- [Task prompt] Each of the entries should be output exactly, with nothing left out.
** Material to process follows **
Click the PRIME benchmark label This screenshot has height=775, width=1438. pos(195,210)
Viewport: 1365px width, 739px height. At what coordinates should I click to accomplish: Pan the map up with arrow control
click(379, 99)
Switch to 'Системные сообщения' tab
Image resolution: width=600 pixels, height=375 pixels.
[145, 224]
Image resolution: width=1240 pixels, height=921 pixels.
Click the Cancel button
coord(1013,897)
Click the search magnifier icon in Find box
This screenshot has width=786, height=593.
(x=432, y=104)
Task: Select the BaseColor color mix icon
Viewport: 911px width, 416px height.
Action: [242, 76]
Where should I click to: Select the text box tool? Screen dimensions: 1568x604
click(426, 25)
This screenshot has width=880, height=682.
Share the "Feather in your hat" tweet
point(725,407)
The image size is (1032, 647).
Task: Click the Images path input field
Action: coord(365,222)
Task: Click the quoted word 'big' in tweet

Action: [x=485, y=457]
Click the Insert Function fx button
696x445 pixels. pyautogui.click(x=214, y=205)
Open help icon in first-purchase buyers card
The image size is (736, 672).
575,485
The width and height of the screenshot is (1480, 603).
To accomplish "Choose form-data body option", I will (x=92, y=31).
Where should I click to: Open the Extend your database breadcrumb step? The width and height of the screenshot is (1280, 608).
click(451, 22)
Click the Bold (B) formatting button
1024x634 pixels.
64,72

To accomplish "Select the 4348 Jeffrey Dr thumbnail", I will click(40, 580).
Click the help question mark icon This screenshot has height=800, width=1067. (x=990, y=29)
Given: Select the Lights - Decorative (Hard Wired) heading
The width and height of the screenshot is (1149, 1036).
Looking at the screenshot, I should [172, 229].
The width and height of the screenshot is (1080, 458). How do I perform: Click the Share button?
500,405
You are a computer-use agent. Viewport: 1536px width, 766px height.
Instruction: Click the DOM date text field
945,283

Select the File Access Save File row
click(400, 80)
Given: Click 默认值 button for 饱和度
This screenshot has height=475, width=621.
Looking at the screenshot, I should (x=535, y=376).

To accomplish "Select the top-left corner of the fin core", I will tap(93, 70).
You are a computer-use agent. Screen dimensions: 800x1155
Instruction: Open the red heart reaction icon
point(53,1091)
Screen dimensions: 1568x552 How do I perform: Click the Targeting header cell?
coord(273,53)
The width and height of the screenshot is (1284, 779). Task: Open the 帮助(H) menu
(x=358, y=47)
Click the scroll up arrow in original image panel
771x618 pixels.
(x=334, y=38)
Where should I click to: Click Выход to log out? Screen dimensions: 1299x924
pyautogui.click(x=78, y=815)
** End of Material to process **
- [Completed task]
Click the PRIME benchmark label This screenshot has height=775, width=1438. pos(195,210)
Viewport: 1365px width, 739px height. At what coordinates should I click to accomplish: Pan the map up with arrow control
click(379, 99)
Switch to 'Системные сообщения' tab
Image resolution: width=600 pixels, height=375 pixels.
[145, 224]
Image resolution: width=1240 pixels, height=921 pixels.
Click the Cancel button
coord(1013,897)
Click the search magnifier icon in Find box
This screenshot has width=786, height=593.
(x=432, y=104)
Task: Select the BaseColor color mix icon
Viewport: 911px width, 416px height.
Action: [242, 76]
Where should I click to: Select the text box tool? Screen dimensions: 1568x604
click(426, 25)
This screenshot has width=880, height=682.
Share the "Feather in your hat" tweet
point(725,407)
The image size is (1032, 647).
Task: Click the Images path input field
Action: coord(365,222)
Task: Click the quoted word 'big' in tweet

Action: [x=485, y=457]
Click the Insert Function fx button
696x445 pixels. pyautogui.click(x=214, y=205)
Open help icon in first-purchase buyers card
The image size is (736, 672).
575,485
The width and height of the screenshot is (1480, 603).
To accomplish "Choose form-data body option", I will (x=92, y=31).
Where should I click to: Open the Extend your database breadcrumb step? The width and height of the screenshot is (1280, 608).
click(451, 22)
Click the Bold (B) formatting button
1024x634 pixels.
64,72

To accomplish "Select the 4348 Jeffrey Dr thumbnail", I will click(40, 580).
Click the help question mark icon This screenshot has height=800, width=1067. (x=990, y=29)
Given: Select the Lights - Decorative (Hard Wired) heading
The width and height of the screenshot is (1149, 1036).
Looking at the screenshot, I should [172, 229].
The width and height of the screenshot is (1080, 458). How do I perform: Click the Share button?
500,405
You are a computer-use agent. Viewport: 1536px width, 766px height.
Instruction: Click the DOM date text field
945,283

Select the File Access Save File row
click(400, 80)
Given: Click 默认值 button for 饱和度
This screenshot has height=475, width=621.
Looking at the screenshot, I should (x=535, y=376).

To accomplish "Select the top-left corner of the fin core", I will tap(93, 70).
You are a computer-use agent. Screen dimensions: 800x1155
Instruction: Open the red heart reaction icon
point(53,1091)
Screen dimensions: 1568x552 How do I perform: Click the Targeting header cell?
coord(273,53)
The width and height of the screenshot is (1284, 779). Task: Open the 帮助(H) menu
(x=358, y=47)
Click the scroll up arrow in original image panel
771x618 pixels.
(x=334, y=38)
Where should I click to: Click Выход to log out? Screen dimensions: 1299x924
pyautogui.click(x=78, y=815)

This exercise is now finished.